Lines with the string "Output" must each be copied from the listing.

> [Records shown]:

══════════════════════════════

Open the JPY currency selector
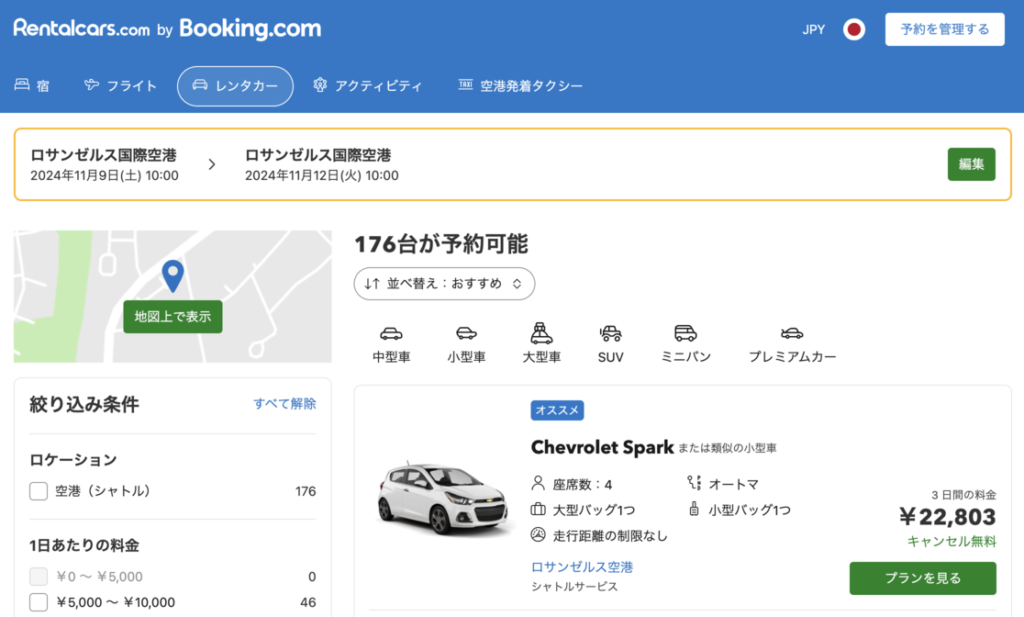This screenshot has width=1024, height=617. 813,29
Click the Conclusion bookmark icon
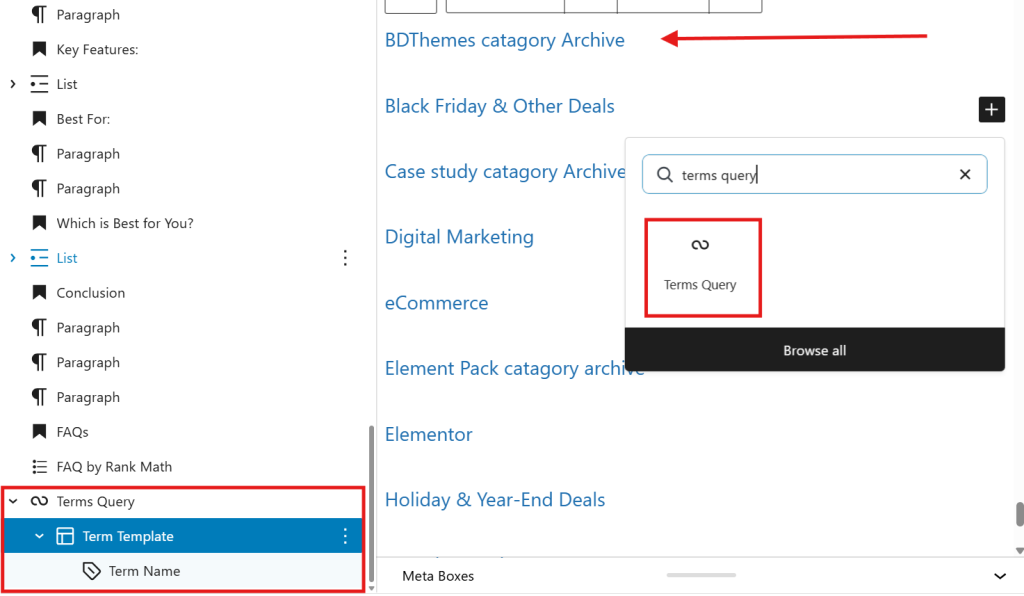 pyautogui.click(x=41, y=292)
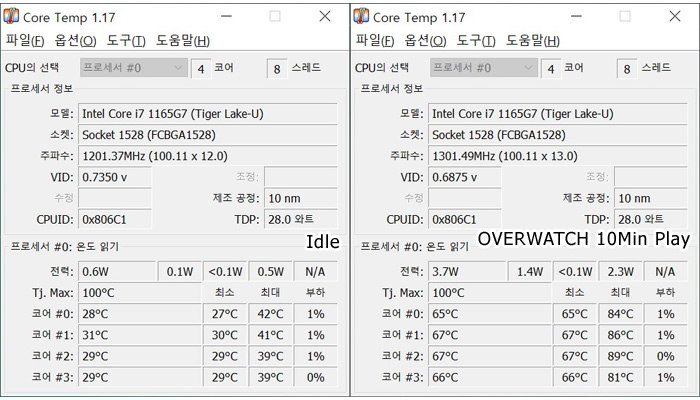Screen dimensions: 700x400
Task: Click the model field in left window
Action: [x=208, y=114]
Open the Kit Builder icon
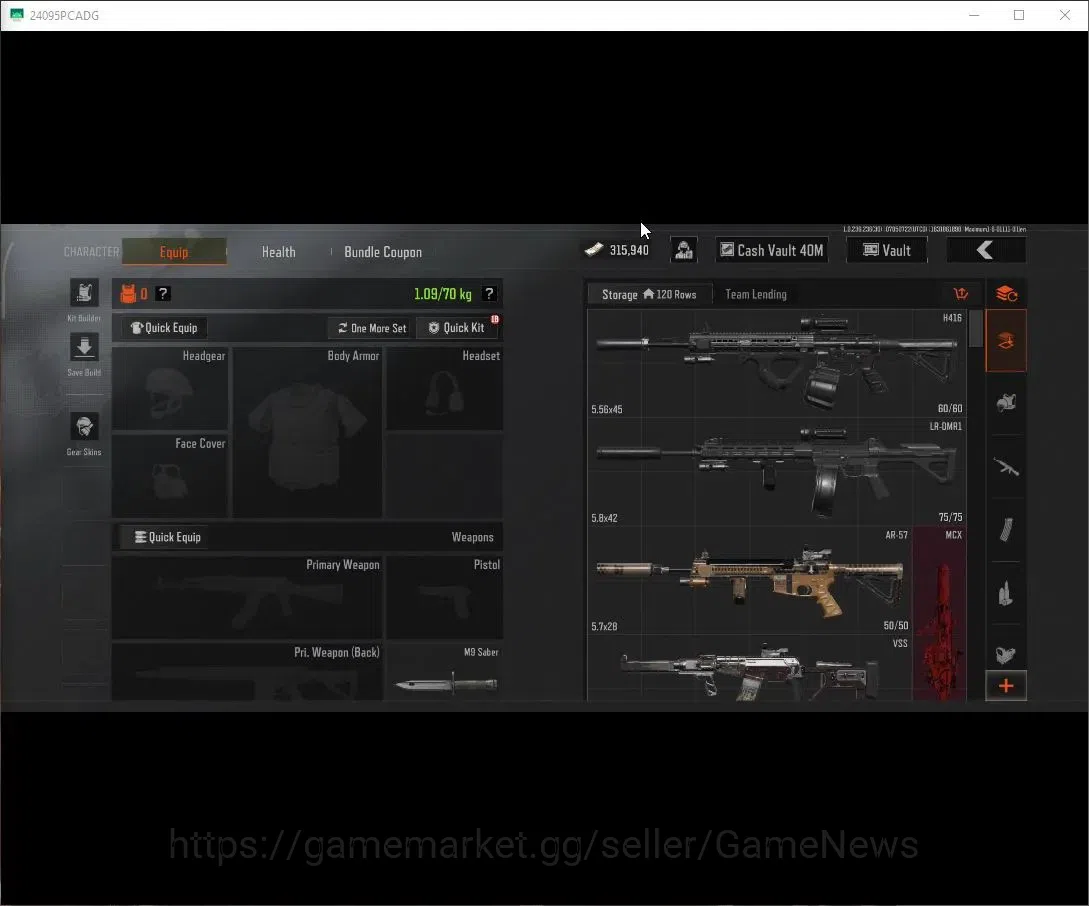The height and width of the screenshot is (906, 1089). click(x=84, y=293)
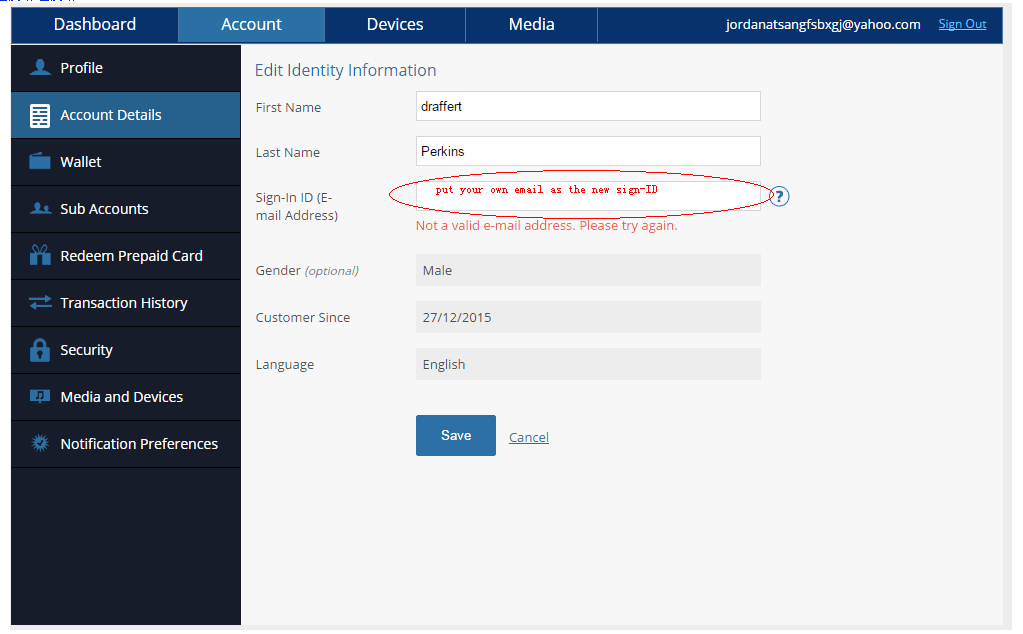Viewport: 1023px width, 634px height.
Task: Click the Sign-In ID email field
Action: (588, 196)
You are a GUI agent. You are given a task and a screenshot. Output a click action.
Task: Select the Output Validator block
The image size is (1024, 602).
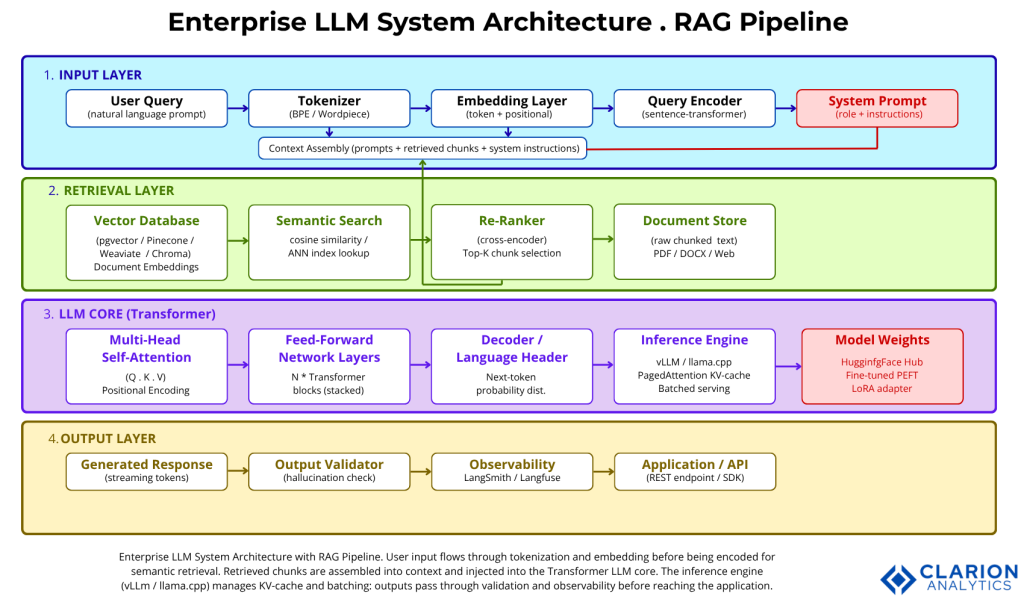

══════════════════════════════

> [Exercise solution]:
You are a GUI agent. You are given a task and a screenshot. Output a click action.
Task: Select the Output Validator block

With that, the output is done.